This society is totally under wraps, and you’re lucky if you can catch a glimpse of it.
We’re talking about feral cat colonies. Wildcats, if you will. And there are clusters of them scattered around the city.
Christina Nielsen, 54, an artist from the Church Street and Wellesley Avenue area, heads up to Yorkville three times a week to care for one of the local colonies.
She first discovered it two years ago, one winter night leaving her gym.
“I think of it as a commercial area,” she said of the Yorkville-based feline community, adding that she never expected to spot a little tortoiseshell cat running across the street.
It never occurred to me that cats were living on the street.
Nielsen followed the cat into a small alleyway between two restaurants. She was curious if there were more cats, so she went and bought some treats from the dollar store.
When she returned, she found the cat and saw how desperate it was for a meal. “When I came back, it ate everything I had,” she said.
The next time she went to the gym, she came armed with cat food.
“I have two cats of my own,” she said. “It was so strange to me to see an animal that should be domesticated live in such a busy area.”
“I worried all those cold nights how they were coping, where they were finding shelter and warmth.”
When the weather warmed up, Nielsen took caring for the cats more seriously. She had found a dead kitten in May when she returned to the colony site for a regular feeding.

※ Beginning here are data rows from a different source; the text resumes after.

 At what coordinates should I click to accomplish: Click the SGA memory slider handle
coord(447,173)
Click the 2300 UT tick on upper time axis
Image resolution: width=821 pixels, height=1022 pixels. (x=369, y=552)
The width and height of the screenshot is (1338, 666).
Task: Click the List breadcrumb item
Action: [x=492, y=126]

Overwhelmed with the scene and the idea that there were even more hungry kittens and mothers, Nielsen started to feed the cats more than three times a week.
I feel happy when I come home and I know that they have something to eat for a couple of days.
Yet, over the course of the summer, it seemed to her that someone might have also been feeding them since she had seen new bowls at the alleyway entrance.
She eventually found out about a program offered by several local volunteer groups that trap, neuter and return feral cats to their colonies.
This means that once the cats are trapped and spayed or neutered, they are returned precisely to where they were found — not put into shelters for adoption or euthanasia.
This is an effort at minimizing feral cat populations in Toronto, while still allowing the cats live within their colonies.
The program relies on clipping the cats’ ears to determine whether they have been spayed or neutered.
Before returning to the colony, a neutered cat will have the tip of one of its ears clipped so program volunteers will know which cats have been neutered.
Nielsen sees it as a humane attempt at population control.
“Yes, it has to be managed, and if it is, they would be a positive asset to the community, and they should be seen as such.”
Community Cats Toronto, also known as Toronto Feral Cat Project, works directly with volunteers in monthly efforts to trap, neuter and return feral cats. The program offers trapping workshops and cage rentals, operating in conjunction with the Toronto Humane Society and Toronto Animal Services.
The effectiveness of this program is measured in the decrease of feral cat euthanasia, a decrease in residential complaints.
“We are just starting to measure those kinds of benefits,” said the volunteer director, Penny Cookson.
“What’s amazing is how much support we are getting for this program.” The program has had more than 1,200 volunteers take its trapping workshop.
According to the Community Cats Toronto database, the average size of each colony in Toronto is 10 cats. With each volunteer colony manager taking care of 10 cats, the estimated numbers of feral cats in Toronto are staggering.
Toronto Street Cats is another coalition that is aligned with Community Cats Toronto. These volunteers are dedicated to building outdoor shelters for feral cats. They also offer workshops for new volunteers and colony managers to provide insulated winter refuge for the cats.
The goal for us is to decrease shelter euthanasia, and to increase the welfare of cats on the street.
—Dr. Hannah Booth, Toronto Animal Services
The goal for us is to decrease shelter euthanasia, and to increase the welfare of cats on the street,”said Dr. Hannah Booth, the founding member of Toronto Street Cats.
“Without programs like these, they would be on the streets without any warmth,” Cookson said.
Booth is also a veterinarian at Toronto Animal Services.
“We want to enhance communities, and not have the conflict between cats and the public. In all of these aspects, the coalitions are definitely working,” she said. “Strategic sterilizations are proving to be effective.”
Cookson and Booth both work to raise awareness. Cookson argues that the quality of life for a feral can be improved by “encouraging people to be concerned about the cats in their community.”
“It’s only through the people, in each neighbourhood, that we can all help them out,” Cookson said.
Nielsen hopes that these cats will continue to thrive but also recognizes that it is a hard life for a cat.
Construction, cold weather, and rushing cars continue to threaten these colonies.
Still, Nielsen sees these hidden communities as a gift.
“We can only feel that satisfaction when we see them peeking out, and just trustworthy enough that they’ll take your treats, or run by you,” she said.
“People are so absorbed in themselves, their world, and what they have to do that day – they may not stop to see a cat and wonder, where did that come from, and where is it going? But I can’t help but ask that question.”